Work to complete. State the number of lines with "accomplish" in the listing, leaving out everything else.
# # # # #
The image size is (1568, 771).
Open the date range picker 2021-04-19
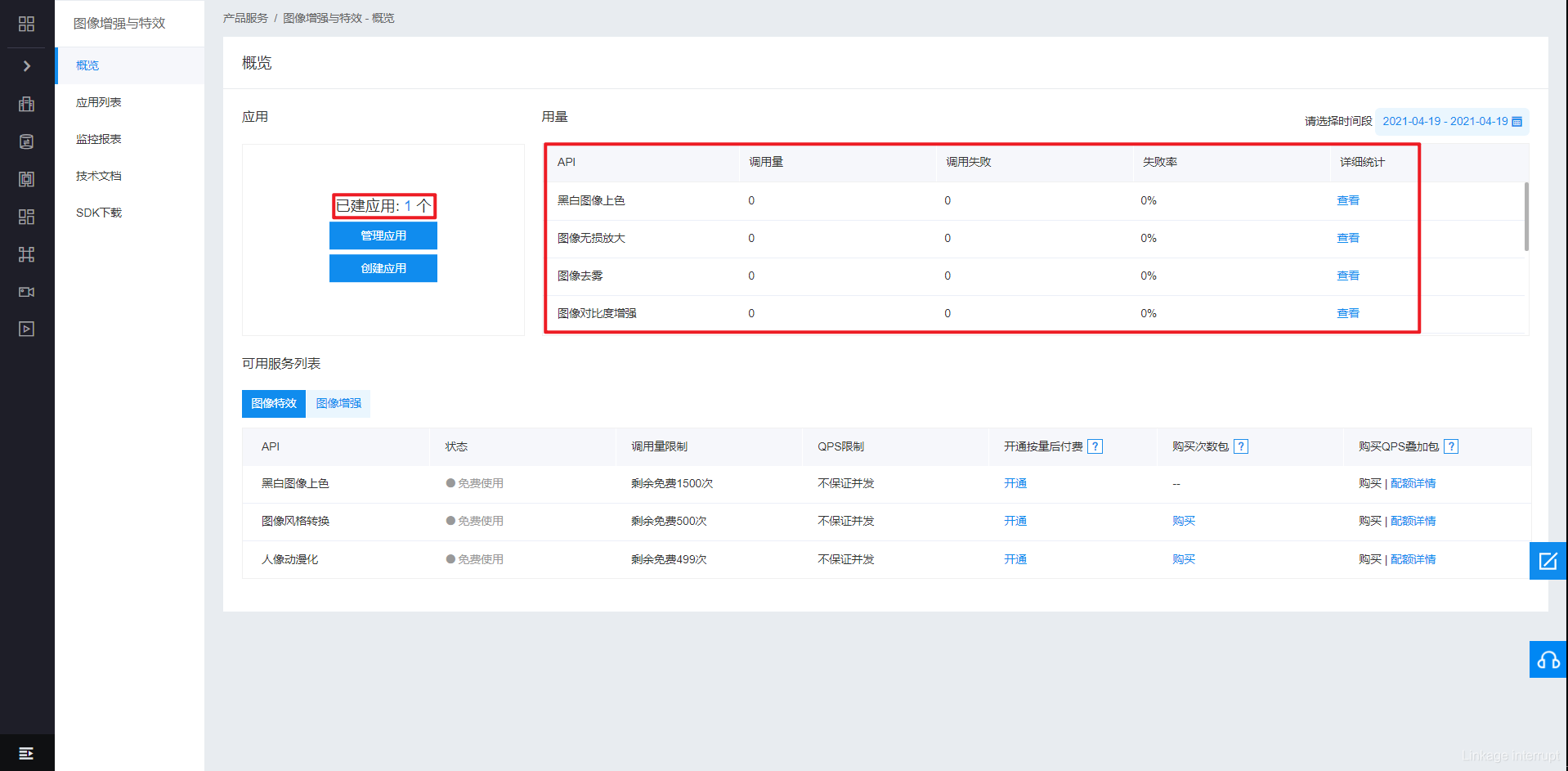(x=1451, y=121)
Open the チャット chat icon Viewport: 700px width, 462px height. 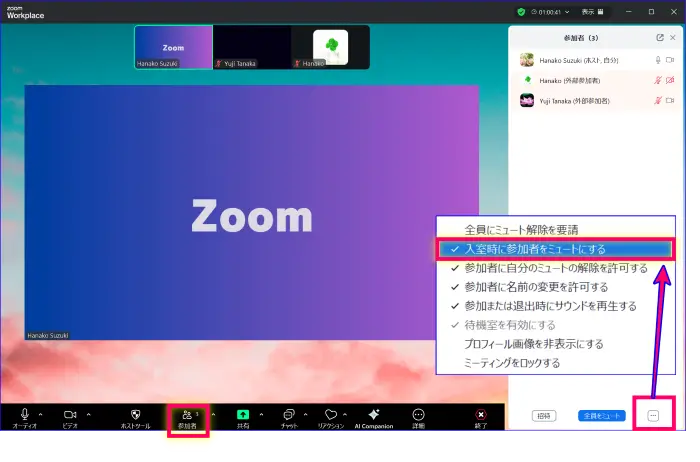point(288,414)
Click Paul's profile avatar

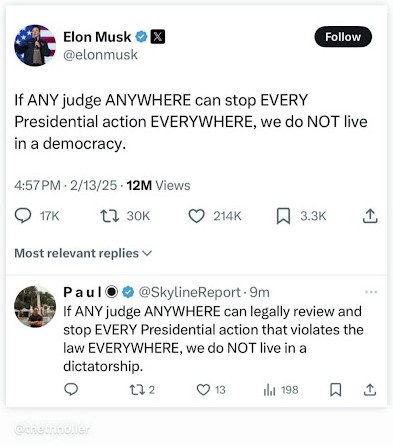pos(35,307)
# # # # #
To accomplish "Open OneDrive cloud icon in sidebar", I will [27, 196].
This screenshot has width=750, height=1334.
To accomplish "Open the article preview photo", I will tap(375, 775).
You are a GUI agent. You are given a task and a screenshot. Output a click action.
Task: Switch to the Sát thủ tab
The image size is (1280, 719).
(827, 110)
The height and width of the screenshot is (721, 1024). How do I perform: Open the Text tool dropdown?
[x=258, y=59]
# # # # #
Answer to this exercise. 2